Only one stretch of lines is wanted: the line with "This screenshot has width=391, height=654." through the final line of the material. Restate it word for word, minus pictures.
>>>
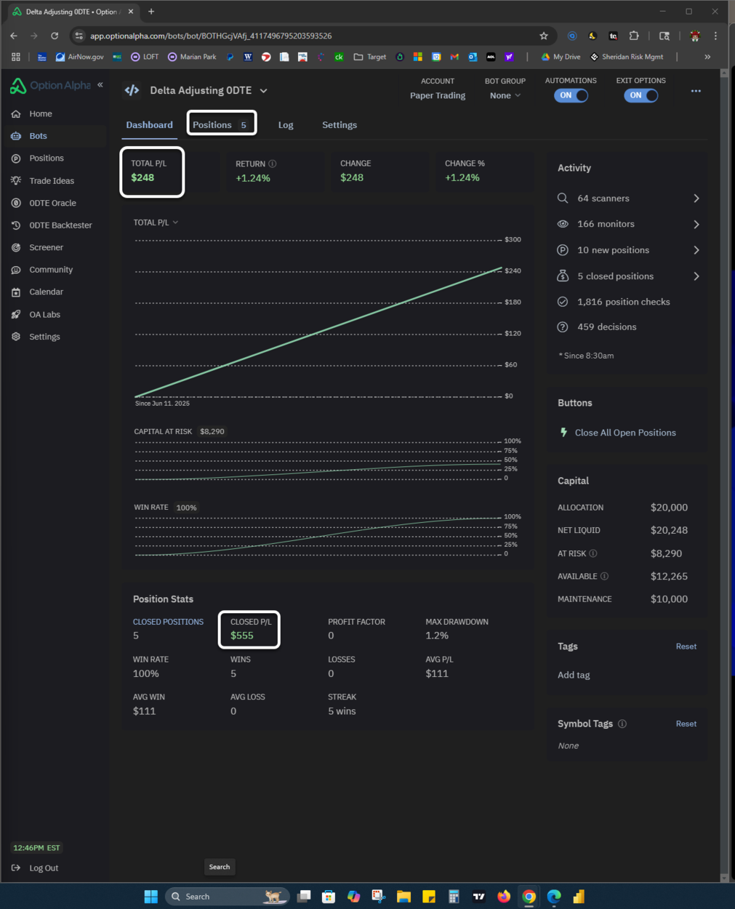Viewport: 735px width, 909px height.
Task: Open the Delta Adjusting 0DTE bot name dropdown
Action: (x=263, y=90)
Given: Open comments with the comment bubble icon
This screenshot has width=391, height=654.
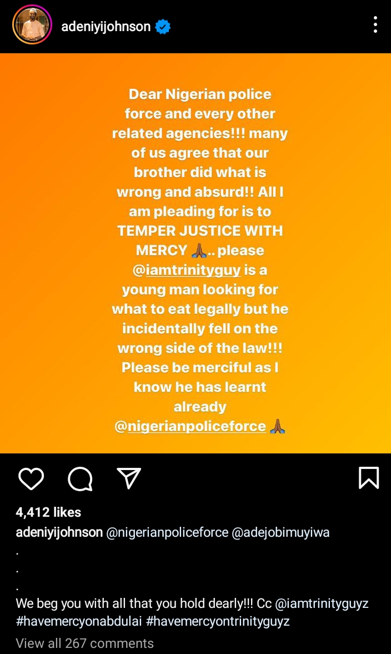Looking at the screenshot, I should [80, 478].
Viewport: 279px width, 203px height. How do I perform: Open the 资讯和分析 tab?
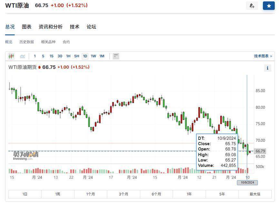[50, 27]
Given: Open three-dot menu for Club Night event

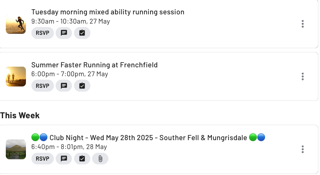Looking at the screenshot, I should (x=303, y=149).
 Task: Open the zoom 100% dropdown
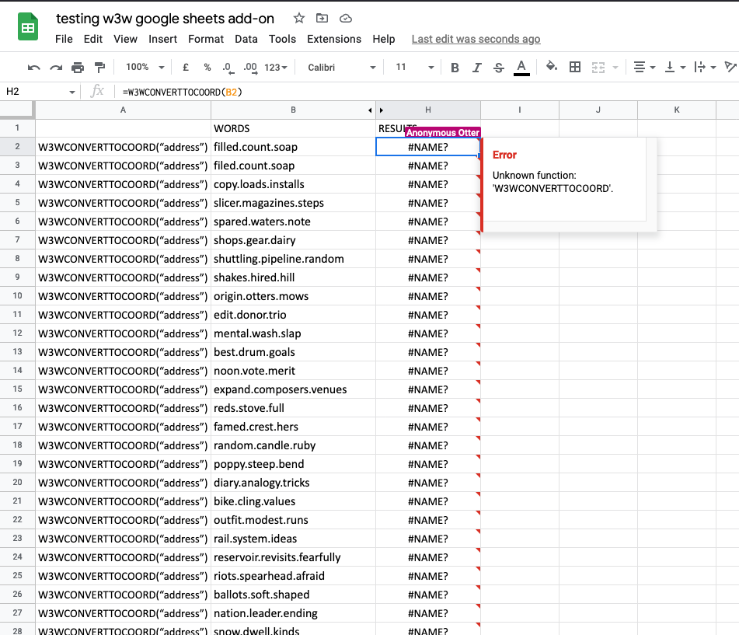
<<<
§ Expected answer:
This screenshot has width=391, height=654.
Looking at the screenshot, I should [80, 478].
Viewport: 279px width, 203px height. How do I perform: Open the 资讯和分析 tab?
[50, 27]
Given: Open three-dot menu for Club Night event

Looking at the screenshot, I should (x=303, y=149).
 Task: Open the zoom 100% dropdown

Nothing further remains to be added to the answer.